Several of us on the boat had secrets, which we swore we would keep from our husbands for the rest of our lives. Perhaps the real reason we were sailing to America was to track down a long-lost father who had left the family years before.  He went to Wyoming to work in the coal mines and we never heard from him again.  Or perhaps we were leaving behind a young daughter who had been born to a man whose face we could now barely recall – a traveling storyteller who had spent a week in the village, or a wandering Buddhist priest who had stopped by the house late one night on his way to Mt. Fuji. And even though we know our parents would care for her well –  If you stay here in the village, they had warned us, you will never marry at all – we still felt guilty for having chosen our own life over hers, and on the boat we wept for her every night for many nights in a row and then one morning we woke up and dried our eyes and said, “That’s enough,” and began to think of other things. Which kimono to wear when we landed. How to fix our hair. What to say when we first saw him. Because we were on the boat now, the past was behind us, and there was no going back.

On the boat we had no idea we would dream of our daughter every night until the day that we died, and that in our dreams she would always be three and as she was when we last saw her: a tiny figure in a dark red kimono squatting at the edge of a puddle, utterly entranced by the sight of a dead floating bee.

That last line not only stops this litany of secrets from blurring the varied experiences and individuals into a pitiable but somewhat The Buddha in the Atticamorphous lump, it ties the reader to the heartbreak of a single character with the crushingly evocative image of a young girl “utterly entranced”, as are we, by that lonely corpse.
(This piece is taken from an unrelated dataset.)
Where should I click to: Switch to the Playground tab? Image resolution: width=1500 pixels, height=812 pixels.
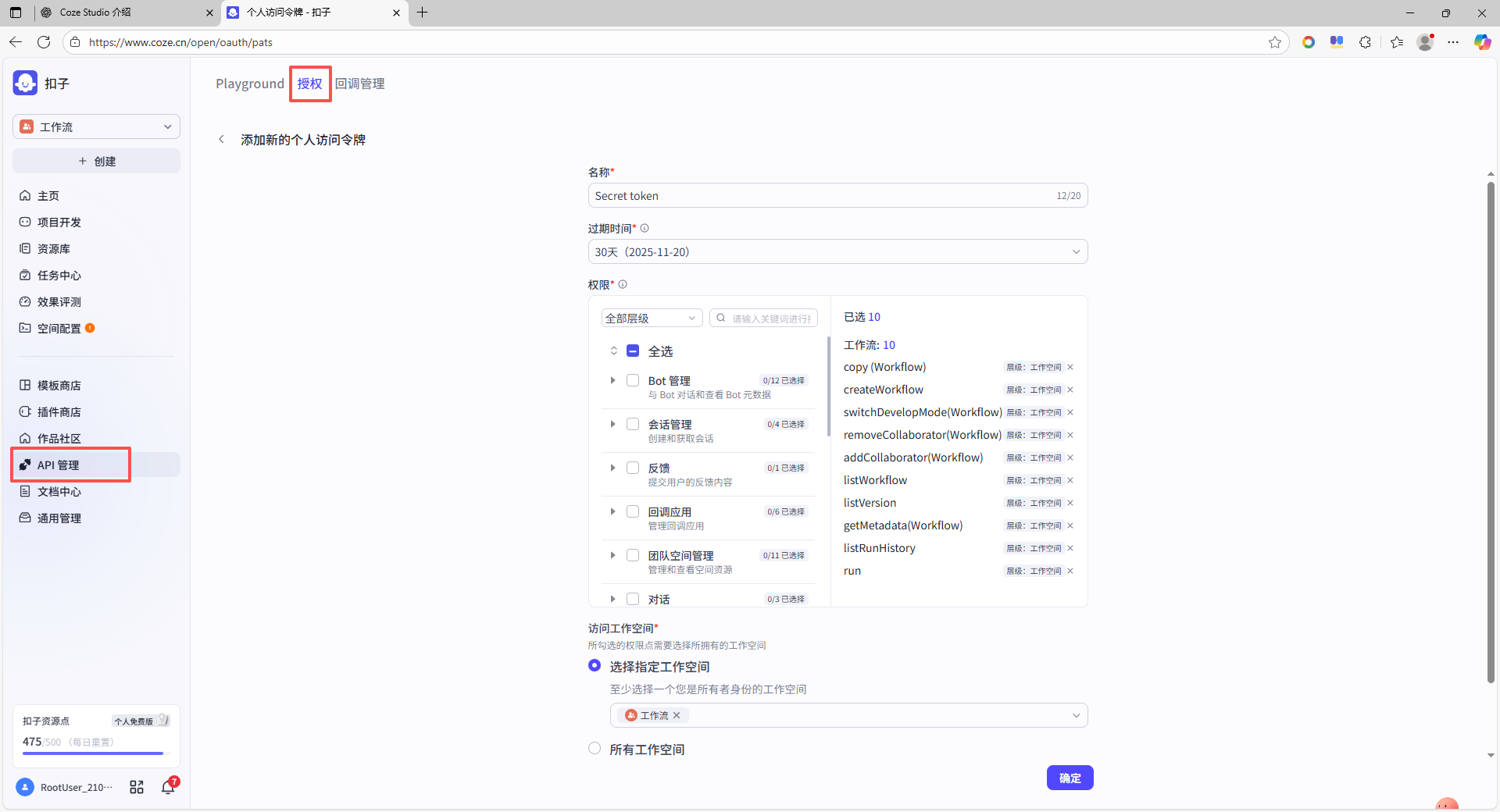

There is more than sufficient hardship and heartbreak in the book and yet it never becomes maudlin. The characters are mostly optimistic, they have successes and failures. The fragility of life, so poignantly evoked by that dead, floating bee, comes through elsewhere as well and not only with regard to children, but also to matters of romance. These women were, after all, coming to America to join or find husbands:

One of us made the mistake of falling in love with him and still thinks of him night and day. One of us confessed everything to her husband, who beat her with a broomstick and then lay down and wept. One of us confessed everything to her husband, who divorced her and sent her back to her parents in Japan, where she now works in a silk-reeling mill in Nagano for ten hours a day. One of us confessed everything to her husband, who forgave her and then confessed to a few sins of his own. I have a second family up in Colusa. One of us said nothing to anyone and slowly lost her mind. One of us wrote home for advice to her mother, who always knew what to do, but never received a reply.

These little vignettes I’ve excepted show some of the power of Otsuka’s collective narration, but know also that there are longer portions dedicated primarily to individuals. There are recurring characters, all are not as anonymous as you may begin to think from the quotes I have chosen.

Otsuka has managed to do what great fiction does, she shows us the world in a new light, in a way that engages both mind and emotion. The themes manage to be both universal – death, loss, and man’s refusal to succumb willingly to the crushing weight of life — and to be intimately specific – a mother’s last memory of her child: a three year-old by a puddle contemplating death as her mother leaves forever.

The Buddha in the Attic is both an impactful narrative and an exquisite glimpse inside the lives of an entire community under extreme pressures, both internal and external. Otsuka has achieved brilliance. She has also won a fan.